| Work to be completed |
Starting with the line containing "This screenshot has" and going on through the line containing "(960, 593).", write the material out again with "screenshot" renamed to "screen capture" and nothing else changed. Return only those lines and leave out the pictures.

| The records |
______________________________

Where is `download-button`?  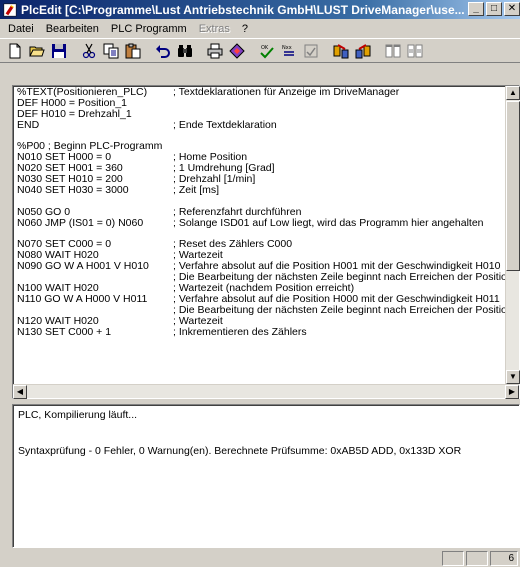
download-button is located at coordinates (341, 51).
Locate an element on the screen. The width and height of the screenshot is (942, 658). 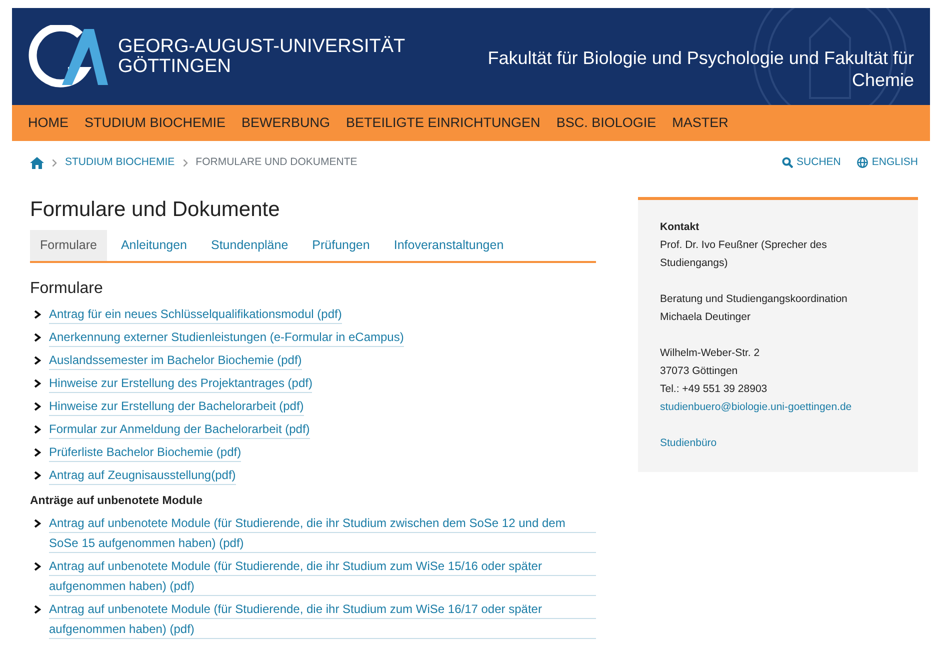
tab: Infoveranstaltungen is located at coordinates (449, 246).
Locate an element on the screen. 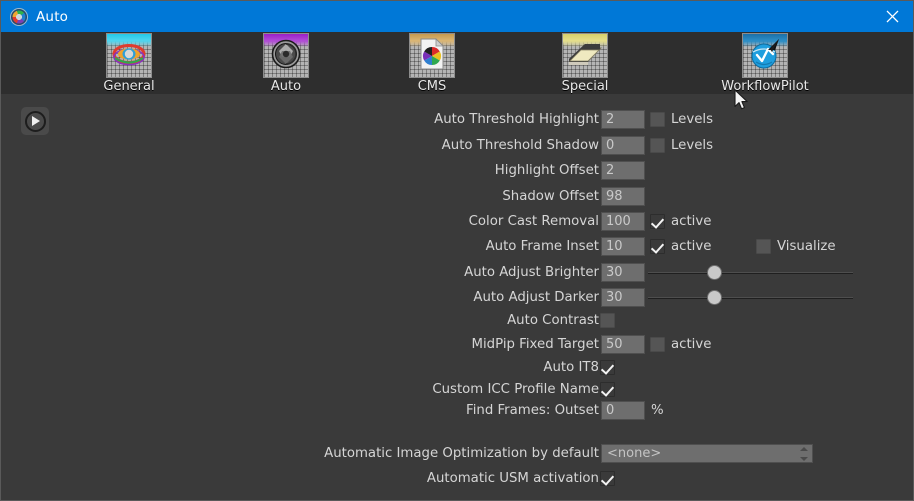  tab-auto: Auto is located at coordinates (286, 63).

______________________________

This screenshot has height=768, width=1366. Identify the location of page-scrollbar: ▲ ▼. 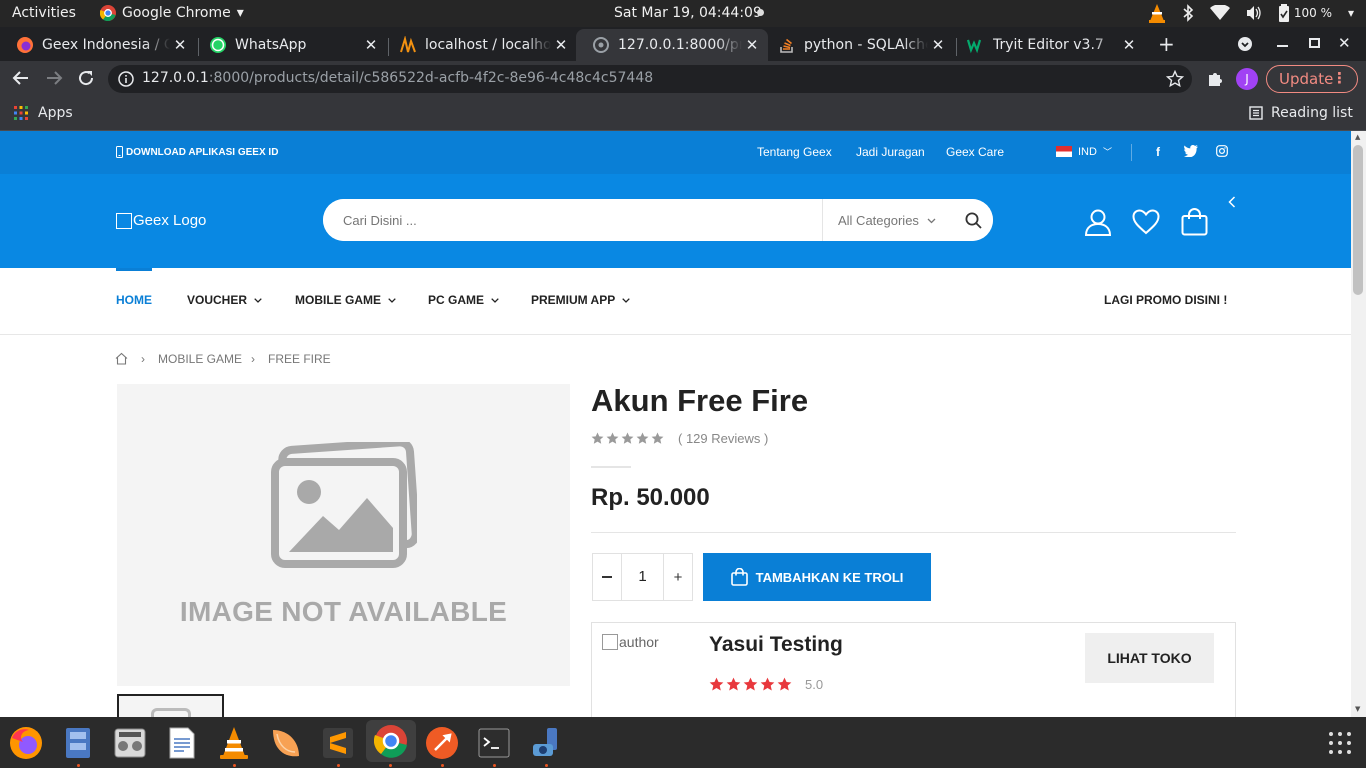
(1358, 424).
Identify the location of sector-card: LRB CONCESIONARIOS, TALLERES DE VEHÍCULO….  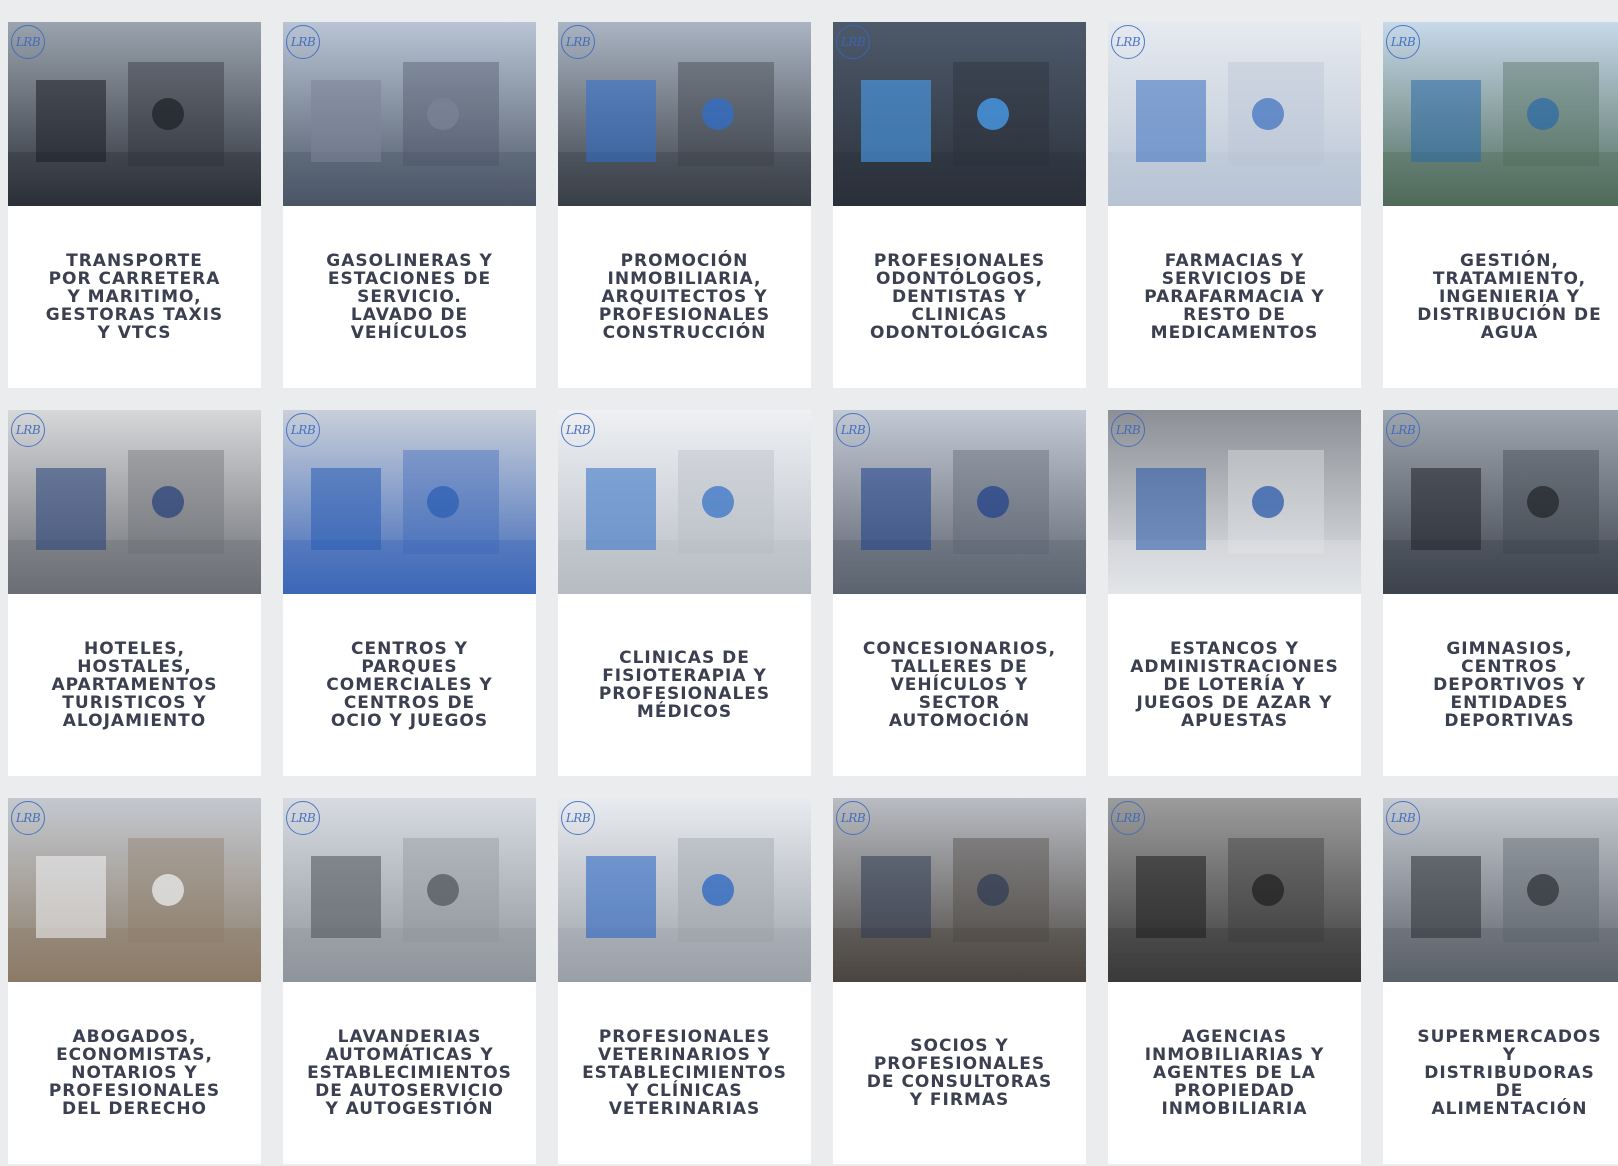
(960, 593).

______________________________

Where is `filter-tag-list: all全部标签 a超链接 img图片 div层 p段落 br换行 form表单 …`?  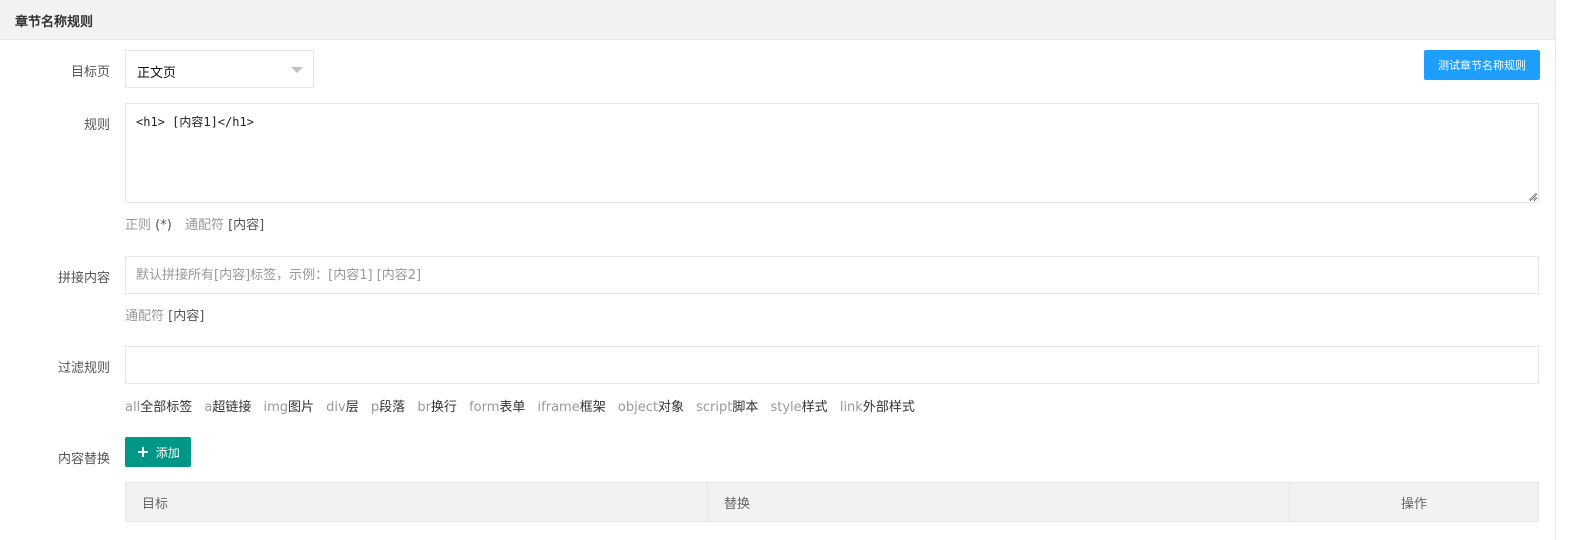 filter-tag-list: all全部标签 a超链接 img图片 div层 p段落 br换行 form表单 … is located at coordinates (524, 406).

______________________________

| Written solution |
This screen capture has height=768, width=1366. Identify the location of page-scrollbar: ▲ ▼. 
(1358, 424).
Identify the location of sector-card: LRB CONCESIONARIOS, TALLERES DE VEHÍCULO….  
(960, 593).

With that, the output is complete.